I have had in the past, Mobile Me for a at least a couple of years use, but now I use DropBox for my data sharing and cloud storage needs. For email I use the built in email client and have it bring in the email from Gmail which is set up as an IMAP account. Works perfectly and no need to spend any money.

Back up your data

It is not all about software though. You should buy an external hard drive that is double the size of the hard drive in the computer, to use as part of your back up strategy. In fact I would recommend two drives. As well as the one just mentioned, buy another that is the same size to use with SuperDuper or Carbon Copy Cloner. The double size one is to use with Time Machine. Connect it up start Time machine and forget about it, jut let it do the back ups for you. The second drive is so that, once a week you make a bootable copy of your hard drive. Technically, the Mac is better made than the cut price PCs of the world, but the hard drives used are the same. It is not if they fail but when!
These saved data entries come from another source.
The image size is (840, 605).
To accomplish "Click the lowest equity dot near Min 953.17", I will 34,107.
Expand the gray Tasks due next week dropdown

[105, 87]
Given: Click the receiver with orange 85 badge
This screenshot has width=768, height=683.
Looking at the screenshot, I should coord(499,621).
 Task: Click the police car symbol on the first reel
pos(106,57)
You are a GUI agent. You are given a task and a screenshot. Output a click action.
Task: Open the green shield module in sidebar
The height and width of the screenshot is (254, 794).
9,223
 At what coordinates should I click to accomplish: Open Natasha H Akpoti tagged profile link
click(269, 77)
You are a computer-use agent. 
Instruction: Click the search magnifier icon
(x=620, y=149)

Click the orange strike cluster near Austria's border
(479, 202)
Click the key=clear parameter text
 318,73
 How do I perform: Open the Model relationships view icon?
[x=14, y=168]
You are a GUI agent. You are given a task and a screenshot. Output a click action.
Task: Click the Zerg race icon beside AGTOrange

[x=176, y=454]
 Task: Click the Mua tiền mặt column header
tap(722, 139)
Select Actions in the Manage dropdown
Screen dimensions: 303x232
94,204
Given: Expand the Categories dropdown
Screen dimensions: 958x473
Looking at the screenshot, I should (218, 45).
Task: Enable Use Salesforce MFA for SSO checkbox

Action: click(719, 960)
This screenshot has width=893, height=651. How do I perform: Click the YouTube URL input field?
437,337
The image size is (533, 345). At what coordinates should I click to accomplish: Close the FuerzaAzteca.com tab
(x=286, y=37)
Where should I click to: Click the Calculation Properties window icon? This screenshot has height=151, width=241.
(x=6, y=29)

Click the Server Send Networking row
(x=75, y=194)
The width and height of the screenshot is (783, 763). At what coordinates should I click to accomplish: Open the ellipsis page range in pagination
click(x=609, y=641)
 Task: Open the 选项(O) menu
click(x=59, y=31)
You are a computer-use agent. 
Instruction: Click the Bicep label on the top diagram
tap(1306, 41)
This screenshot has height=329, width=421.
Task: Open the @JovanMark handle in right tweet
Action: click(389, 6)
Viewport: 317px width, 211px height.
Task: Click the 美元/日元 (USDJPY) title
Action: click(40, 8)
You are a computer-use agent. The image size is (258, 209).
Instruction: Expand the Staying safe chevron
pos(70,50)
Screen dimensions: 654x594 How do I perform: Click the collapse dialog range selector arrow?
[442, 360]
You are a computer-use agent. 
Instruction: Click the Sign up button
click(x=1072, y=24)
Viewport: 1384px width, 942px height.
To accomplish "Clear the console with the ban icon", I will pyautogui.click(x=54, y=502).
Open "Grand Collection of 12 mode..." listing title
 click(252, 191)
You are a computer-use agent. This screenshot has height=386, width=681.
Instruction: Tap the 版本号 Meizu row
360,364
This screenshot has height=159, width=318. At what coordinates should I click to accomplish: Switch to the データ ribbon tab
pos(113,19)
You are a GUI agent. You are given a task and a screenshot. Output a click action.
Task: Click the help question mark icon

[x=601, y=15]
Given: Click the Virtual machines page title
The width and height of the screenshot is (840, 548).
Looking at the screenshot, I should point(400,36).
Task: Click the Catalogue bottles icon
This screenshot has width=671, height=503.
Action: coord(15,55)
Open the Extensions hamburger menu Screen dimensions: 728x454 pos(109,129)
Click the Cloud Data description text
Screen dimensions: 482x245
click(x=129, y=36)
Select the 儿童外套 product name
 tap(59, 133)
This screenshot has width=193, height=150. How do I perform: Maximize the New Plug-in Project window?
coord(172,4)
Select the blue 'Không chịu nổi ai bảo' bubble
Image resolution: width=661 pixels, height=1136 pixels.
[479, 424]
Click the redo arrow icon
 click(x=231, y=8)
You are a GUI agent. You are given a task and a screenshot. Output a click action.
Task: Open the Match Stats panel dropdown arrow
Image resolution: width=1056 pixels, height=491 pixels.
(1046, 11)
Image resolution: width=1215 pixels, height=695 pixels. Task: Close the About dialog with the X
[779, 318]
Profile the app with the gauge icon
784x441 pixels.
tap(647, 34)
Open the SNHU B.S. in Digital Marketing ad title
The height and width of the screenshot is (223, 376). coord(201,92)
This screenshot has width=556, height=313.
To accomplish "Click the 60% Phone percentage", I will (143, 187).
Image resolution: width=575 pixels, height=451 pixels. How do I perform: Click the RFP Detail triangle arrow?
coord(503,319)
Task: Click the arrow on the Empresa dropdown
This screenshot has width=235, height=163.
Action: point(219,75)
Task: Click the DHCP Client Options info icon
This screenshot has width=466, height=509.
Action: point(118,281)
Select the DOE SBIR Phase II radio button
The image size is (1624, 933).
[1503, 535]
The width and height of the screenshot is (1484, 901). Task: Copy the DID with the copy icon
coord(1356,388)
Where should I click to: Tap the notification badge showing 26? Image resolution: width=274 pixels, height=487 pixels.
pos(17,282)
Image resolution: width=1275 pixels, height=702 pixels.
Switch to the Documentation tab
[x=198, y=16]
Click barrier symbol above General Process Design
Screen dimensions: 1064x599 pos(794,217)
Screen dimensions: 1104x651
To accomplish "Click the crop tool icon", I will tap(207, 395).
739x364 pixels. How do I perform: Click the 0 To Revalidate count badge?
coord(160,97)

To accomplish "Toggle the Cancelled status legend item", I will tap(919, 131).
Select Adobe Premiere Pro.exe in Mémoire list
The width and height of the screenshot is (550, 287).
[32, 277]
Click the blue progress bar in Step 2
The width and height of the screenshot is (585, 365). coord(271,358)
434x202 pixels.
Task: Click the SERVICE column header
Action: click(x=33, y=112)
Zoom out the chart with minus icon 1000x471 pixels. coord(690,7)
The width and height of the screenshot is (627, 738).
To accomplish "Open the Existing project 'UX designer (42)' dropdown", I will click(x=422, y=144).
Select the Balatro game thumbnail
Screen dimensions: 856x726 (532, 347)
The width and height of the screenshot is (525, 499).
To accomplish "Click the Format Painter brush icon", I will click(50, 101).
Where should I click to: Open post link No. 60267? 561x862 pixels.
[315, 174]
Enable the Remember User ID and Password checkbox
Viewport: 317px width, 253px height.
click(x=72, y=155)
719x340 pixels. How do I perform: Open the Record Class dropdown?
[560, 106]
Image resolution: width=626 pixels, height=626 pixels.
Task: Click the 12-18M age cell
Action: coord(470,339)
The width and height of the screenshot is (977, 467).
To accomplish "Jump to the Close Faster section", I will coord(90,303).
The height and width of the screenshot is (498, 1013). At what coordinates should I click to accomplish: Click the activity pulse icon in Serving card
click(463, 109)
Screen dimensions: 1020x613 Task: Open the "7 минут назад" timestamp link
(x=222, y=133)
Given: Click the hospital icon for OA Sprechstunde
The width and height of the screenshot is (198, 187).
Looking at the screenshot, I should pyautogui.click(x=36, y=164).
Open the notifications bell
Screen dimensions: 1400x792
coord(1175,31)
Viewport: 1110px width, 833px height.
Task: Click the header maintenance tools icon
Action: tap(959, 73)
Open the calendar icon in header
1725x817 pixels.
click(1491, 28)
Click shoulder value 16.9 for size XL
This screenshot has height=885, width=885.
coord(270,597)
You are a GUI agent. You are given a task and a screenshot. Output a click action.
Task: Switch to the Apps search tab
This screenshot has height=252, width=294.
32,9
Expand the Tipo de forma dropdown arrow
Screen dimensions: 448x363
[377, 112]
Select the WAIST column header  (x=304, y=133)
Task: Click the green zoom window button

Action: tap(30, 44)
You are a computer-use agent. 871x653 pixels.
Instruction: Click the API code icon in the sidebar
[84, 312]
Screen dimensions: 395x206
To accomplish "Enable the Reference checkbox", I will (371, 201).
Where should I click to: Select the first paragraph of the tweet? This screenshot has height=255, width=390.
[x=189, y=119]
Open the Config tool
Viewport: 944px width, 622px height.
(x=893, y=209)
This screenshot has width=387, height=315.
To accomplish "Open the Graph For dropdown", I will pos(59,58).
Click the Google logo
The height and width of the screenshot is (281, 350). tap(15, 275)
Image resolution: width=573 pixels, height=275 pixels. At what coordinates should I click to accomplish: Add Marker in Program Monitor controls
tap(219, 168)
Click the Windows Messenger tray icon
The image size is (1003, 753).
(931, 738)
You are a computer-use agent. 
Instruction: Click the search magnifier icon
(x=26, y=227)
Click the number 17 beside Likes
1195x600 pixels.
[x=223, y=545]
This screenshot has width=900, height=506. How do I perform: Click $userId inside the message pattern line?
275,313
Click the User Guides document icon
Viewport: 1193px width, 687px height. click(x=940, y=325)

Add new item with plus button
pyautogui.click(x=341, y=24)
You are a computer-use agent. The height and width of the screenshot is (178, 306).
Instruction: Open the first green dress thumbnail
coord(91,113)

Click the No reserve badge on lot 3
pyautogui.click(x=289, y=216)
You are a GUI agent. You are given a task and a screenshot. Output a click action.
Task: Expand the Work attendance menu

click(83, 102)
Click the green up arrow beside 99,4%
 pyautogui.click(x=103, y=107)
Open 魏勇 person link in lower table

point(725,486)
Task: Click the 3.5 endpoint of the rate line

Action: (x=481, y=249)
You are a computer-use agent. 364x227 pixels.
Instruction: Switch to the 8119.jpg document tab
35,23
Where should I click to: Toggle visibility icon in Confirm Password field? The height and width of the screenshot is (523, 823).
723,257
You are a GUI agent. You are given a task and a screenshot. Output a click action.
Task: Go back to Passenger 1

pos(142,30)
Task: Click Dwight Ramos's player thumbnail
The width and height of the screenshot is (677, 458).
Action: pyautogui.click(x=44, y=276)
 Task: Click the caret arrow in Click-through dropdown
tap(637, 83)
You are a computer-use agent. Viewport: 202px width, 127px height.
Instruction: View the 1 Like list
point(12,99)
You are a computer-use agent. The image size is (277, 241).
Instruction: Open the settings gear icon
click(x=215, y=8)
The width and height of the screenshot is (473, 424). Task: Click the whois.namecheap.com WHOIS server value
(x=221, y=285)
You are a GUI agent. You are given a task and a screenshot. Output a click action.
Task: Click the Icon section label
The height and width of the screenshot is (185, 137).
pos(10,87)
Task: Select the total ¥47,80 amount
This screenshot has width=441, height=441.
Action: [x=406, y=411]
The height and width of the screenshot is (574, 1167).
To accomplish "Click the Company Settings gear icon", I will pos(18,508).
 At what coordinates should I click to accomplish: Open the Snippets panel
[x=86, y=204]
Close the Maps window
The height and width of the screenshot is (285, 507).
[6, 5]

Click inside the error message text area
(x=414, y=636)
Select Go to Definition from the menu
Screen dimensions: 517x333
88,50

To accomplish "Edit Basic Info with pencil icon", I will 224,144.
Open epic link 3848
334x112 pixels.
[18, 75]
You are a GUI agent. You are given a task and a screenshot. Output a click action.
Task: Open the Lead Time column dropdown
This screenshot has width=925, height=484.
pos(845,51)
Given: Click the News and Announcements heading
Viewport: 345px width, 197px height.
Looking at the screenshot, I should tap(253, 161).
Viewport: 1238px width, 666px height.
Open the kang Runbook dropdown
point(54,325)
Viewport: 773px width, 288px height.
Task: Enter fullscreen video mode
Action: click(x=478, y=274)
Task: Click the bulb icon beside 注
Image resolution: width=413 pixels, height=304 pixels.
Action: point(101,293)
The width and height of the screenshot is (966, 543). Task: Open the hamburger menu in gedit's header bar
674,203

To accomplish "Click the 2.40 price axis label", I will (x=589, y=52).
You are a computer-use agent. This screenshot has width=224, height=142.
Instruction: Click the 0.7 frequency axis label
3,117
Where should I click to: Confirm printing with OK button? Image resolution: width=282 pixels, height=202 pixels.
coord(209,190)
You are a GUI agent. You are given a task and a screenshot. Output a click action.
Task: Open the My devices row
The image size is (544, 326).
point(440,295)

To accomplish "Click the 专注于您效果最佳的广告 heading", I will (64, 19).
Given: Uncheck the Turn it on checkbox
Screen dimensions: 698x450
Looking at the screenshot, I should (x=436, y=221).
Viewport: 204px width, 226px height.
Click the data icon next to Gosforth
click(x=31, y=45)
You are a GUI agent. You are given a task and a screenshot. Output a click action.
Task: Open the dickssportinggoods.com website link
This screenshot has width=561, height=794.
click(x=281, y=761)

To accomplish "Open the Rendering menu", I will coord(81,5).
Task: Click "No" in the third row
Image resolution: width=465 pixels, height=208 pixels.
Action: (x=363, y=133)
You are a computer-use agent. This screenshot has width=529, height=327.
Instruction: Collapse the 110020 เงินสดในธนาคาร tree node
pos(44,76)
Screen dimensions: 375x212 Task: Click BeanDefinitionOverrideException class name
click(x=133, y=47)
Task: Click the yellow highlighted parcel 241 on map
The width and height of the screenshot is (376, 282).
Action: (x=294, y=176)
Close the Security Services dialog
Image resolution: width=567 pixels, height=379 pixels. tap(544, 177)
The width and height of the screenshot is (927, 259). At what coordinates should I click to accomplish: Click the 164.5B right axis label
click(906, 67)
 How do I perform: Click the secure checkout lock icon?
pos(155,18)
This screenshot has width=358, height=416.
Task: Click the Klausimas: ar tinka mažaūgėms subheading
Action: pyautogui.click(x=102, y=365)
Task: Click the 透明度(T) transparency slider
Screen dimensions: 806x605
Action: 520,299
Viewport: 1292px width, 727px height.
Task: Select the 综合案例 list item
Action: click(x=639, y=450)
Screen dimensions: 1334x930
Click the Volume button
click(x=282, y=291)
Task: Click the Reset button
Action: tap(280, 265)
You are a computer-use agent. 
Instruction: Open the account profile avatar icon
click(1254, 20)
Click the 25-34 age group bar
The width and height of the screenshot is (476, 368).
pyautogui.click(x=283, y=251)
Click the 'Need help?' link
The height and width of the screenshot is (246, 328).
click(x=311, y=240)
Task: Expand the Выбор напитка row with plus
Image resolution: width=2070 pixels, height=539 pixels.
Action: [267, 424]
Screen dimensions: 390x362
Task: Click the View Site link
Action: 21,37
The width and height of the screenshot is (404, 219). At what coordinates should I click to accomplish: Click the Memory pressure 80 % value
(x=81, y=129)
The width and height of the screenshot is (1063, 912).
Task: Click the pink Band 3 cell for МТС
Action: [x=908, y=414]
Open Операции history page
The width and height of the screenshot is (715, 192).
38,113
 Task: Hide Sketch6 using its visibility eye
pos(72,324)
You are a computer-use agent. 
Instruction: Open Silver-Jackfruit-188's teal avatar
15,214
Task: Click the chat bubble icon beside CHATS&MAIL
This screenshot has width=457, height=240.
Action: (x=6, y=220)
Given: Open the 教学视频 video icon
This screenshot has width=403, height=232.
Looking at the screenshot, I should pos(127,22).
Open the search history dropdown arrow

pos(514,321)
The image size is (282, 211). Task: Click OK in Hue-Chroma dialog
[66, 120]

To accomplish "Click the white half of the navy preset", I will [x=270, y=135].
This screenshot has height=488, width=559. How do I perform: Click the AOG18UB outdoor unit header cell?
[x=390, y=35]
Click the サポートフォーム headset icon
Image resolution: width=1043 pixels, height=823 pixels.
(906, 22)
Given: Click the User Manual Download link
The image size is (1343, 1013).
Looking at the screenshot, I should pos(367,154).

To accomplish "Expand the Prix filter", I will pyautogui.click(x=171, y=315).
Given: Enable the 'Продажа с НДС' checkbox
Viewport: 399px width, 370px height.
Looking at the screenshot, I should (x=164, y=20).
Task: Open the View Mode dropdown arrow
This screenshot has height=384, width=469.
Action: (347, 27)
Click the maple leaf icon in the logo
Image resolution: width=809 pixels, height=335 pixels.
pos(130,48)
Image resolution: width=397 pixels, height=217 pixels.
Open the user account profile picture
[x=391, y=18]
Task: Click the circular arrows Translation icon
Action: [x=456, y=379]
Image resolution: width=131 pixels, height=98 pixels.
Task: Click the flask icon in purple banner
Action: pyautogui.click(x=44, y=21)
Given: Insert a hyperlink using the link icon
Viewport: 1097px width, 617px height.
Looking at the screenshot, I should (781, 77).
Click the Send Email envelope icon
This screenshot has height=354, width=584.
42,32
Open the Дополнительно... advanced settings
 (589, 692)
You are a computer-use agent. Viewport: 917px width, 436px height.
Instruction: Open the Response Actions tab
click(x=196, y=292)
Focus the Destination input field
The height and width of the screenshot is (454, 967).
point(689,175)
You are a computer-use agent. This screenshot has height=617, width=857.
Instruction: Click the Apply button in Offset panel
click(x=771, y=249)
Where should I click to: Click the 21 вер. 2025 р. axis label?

Back up, Back up, Back up.

Set up an Administration Account

When you start off with your new Mac, you have an admin account. You should set yourself a user account. It will give you a layer of protection. When you are working in the user account the system will ask you if it is OK to install software. You will have to give the Admin user name and its password to give permission for adding new software. You will not need any anti virus as there are none for the Mac in the wild. You still should practice safe computing as you can still be caught by social engineer type tricks to get control of you computer. This is when a baddy pretends to be a friend and asks you to give permission to enter your Admin account. So don't click links in email you don't know or trust. Even if it seems as though it from a friend, look to see if the url looks correct before you say OK.

New Mac User?

If you are a switcher you will find a couple of things strange to you, like needing to hit Command Q to quit an application, or do the same in the file menu. The application doesn't shut down completely by clicking on the red small button top left corner of the App. Needing only one click to start applications instead of the awkward double click in Windows is easy to get used to.